Sit at a kiosque with a glass of vinho verde. This is one of the great cheap pleasures of Lisbon and something I look forward to every time I visit. Find a kiosque near one of the miradouros, order a vinho verde, and just sit there as the city does its thing around you.

Eat the prato do dia. The set lunch is the best value meal in Portugal. Find a local tasca away from tourist viewpoints and you will eat very well for €10 to €13 including wine.

Visit in April or another off-peak month. Accommodation costs in summer can be double what we paid. April brings quieter streets, lower prices and still plenty of bright mild days.

Do not skip the Museu Arqueologico do Carmo. At €5 it is one of the best value attractions in the city, and genuinely unlike anything else you will see in Lisbon.

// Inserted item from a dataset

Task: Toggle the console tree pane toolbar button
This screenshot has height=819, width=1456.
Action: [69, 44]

Load a Viva Viagem card. Do not buy single tickets. Load credit onto the reusable card and it covers all public transport.

Book O Gambuzino ahead. It is small and it fills up fast. One of the best meals we have had in Lisbon, and the prices remain reasonable.

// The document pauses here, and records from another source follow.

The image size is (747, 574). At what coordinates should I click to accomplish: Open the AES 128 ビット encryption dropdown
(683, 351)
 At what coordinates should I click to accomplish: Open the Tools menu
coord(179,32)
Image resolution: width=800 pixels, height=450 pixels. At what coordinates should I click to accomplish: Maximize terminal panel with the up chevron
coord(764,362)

Have a ginjinha at a traditional bar. Tiny, no-frills ginjinha bars near Rossio serve the cherry liqueur for around €1.50 a shot. Do not skip it.

Final Verdict: Is Lisbon Expensive?

Not by Western European standards. But it is no longer the almost absurdly cheap destination I found in 2020, when an empty city and pandemic pricing made everything feel like a gift.

What Lisbon still has going for it is exceptional value for quality. The food is outstanding, the wine is cheap, the kiosques and miradouros are free, the archaeological museum costs €5, and the atmosphere of Alfama on a warm evening with fado coming through someone’s open window is, frankly, priceless.

Budget around €100 per day if you are watching the pennies, or €150 to €160 per day for a comfortable mid-range trip. Either way, you will almost certainly feel like you got your money’s worth.